Peter MacGregor sat by his wife's side in the ambulance, amazed that anyone could have gotten so ill so quickly.
He held her hand, just staring into her face, seeing the ashen color there. He couldn't lose her. He couldn't. He'd loved Janie, his first wife, loved her with all his heart. And they'd gone through months and months of sickness, and he had stayed with her, and in his heart he had believed that she would get better, that just the strength of their wanting it to be so could make it so. She had been brave, Janie.
Smiling her way through pain. Taking care always with what she said to him, and to her daughters. He would have loved her until the day he dropped dead himself, had she lived. He still loved her, would always love her.
But now Liz ...
His mind fought against this.
It was just unfair. Totally unfair.
They reached the hospital. Liz was whisked from the ambulance and into the emergency room. He tried to follow.
A doctor stopped him.
"Sir, we'll do our best for her if you leave us to it right now.''
The doctor was strong. Peter didn't realize at first that he had been shoving him until he stopped doing so. "Really. Let us work," he said softly.

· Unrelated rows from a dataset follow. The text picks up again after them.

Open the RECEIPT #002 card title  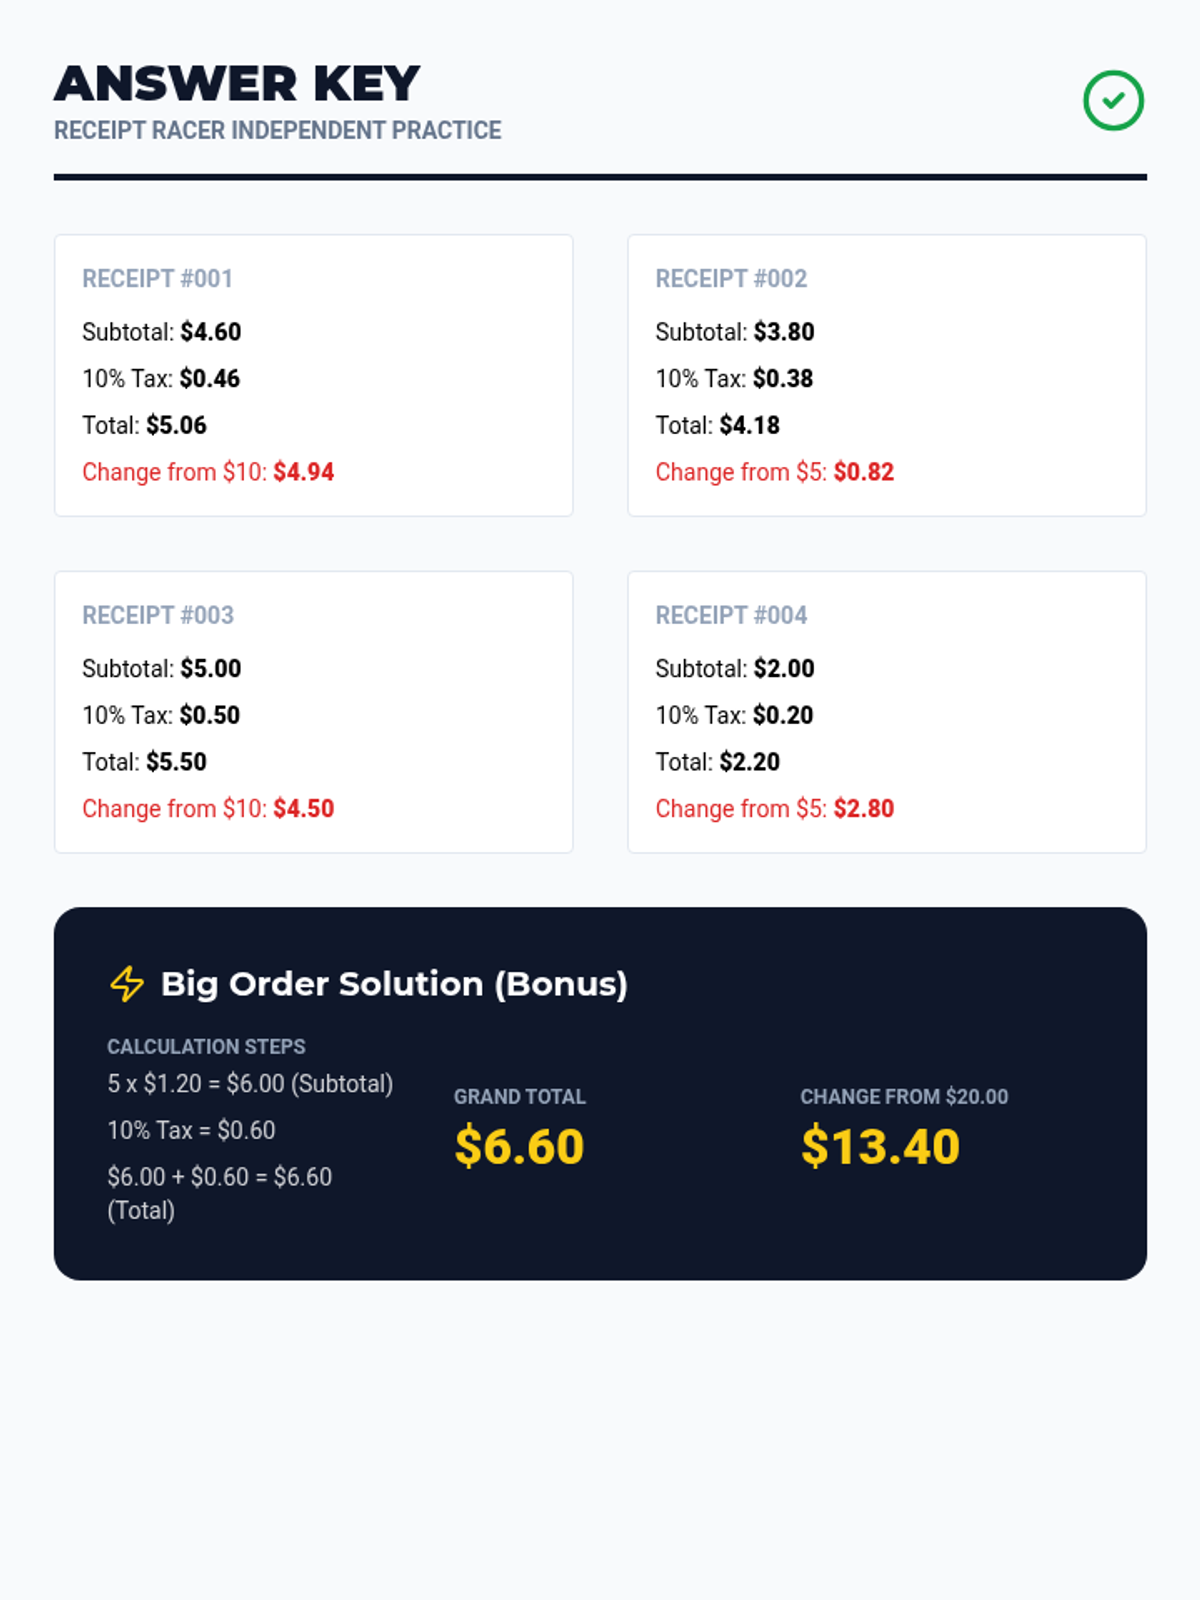(x=731, y=279)
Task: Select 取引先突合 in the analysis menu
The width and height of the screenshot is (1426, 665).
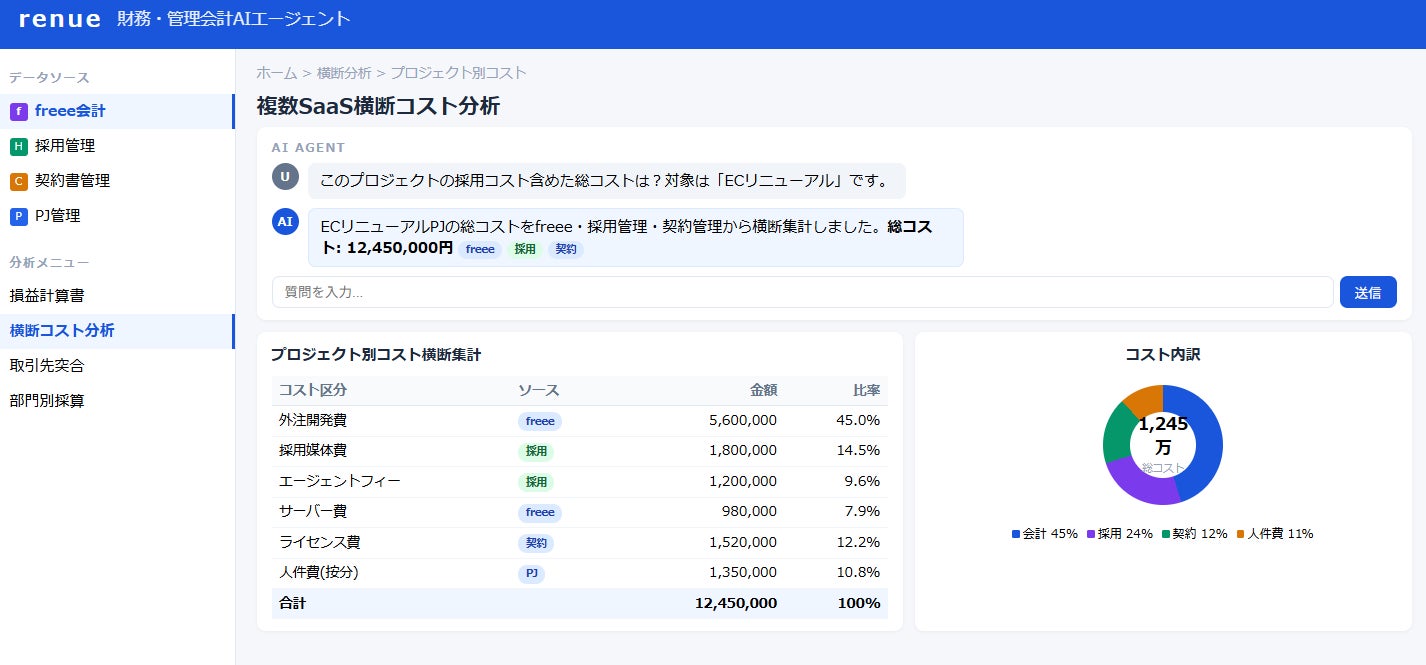Action: tap(47, 366)
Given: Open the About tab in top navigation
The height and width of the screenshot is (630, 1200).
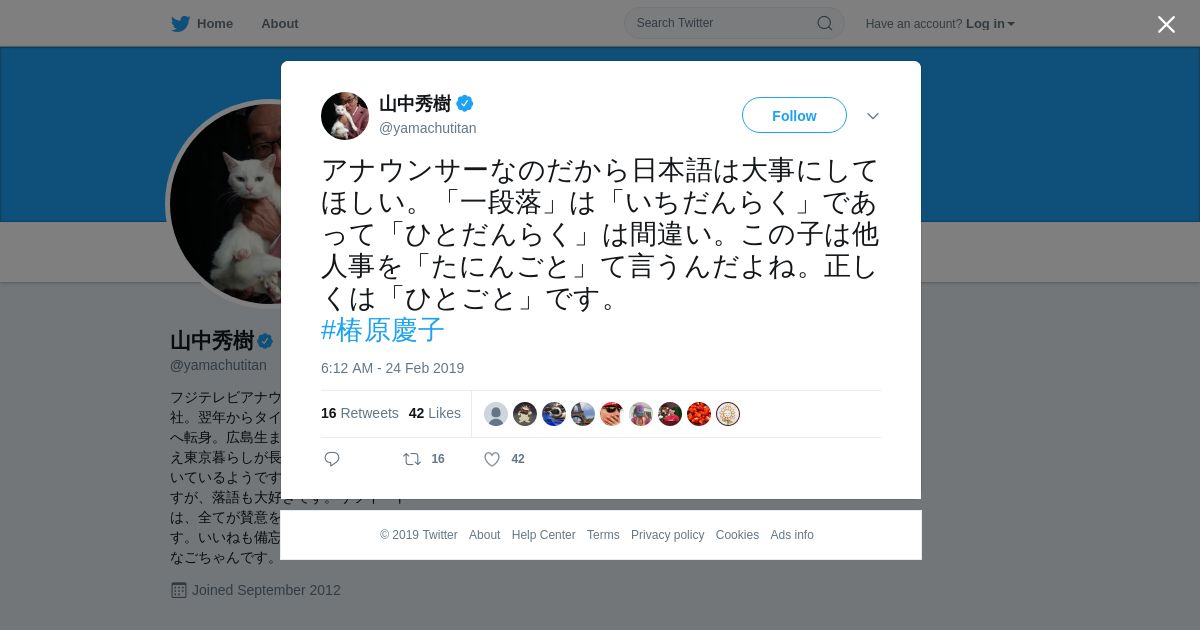Looking at the screenshot, I should point(280,24).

Peter nodded. The doctor pointed out a waiting room right by the door through which they had taken Liz. He sat down, bewildered.
He had tried both the girls after the cops found him at the newspaper office. He'd tried Jade earlier, and then Shanna, because the two were so close, always together. He'd wanted his daughters to come home.
There were too many murders across the country.
They were too much like what had happened to his eldest daughter, involving too many of the same people. It had all been bad enough.
And then the discovery that right here in New Orleans a kid had been killed, and it hadn't been an accident, and that kid had been in Scotland as well.
He groaned aloud. He still hadn't reached the girls. The twins were with his next-door neighbor.
He didn't understand what had happened to Liz. Had she been attacked? Had she just acquired a fever and torn off her own clothing in a delirious desperation to get cooler? He ran his fingers through his hair.
He needed to try his daughters again.
He dialed Shanna's number first. It rang and rang, and then the machine picked up. He set down the receiver. He groaned softly, getting ready to dial Jade's number.
He paused. There was someone standing in front of him. A priest ... his priest, Father Dunwoody. He was sixty, gray-haired, and pleasant mannered. A great priest, a perfect priest, he wore the cloth well.
"Peter, are you all right? You look like hell." He even had the trace of an Irish accent. "Liz is bad. She's in there right now."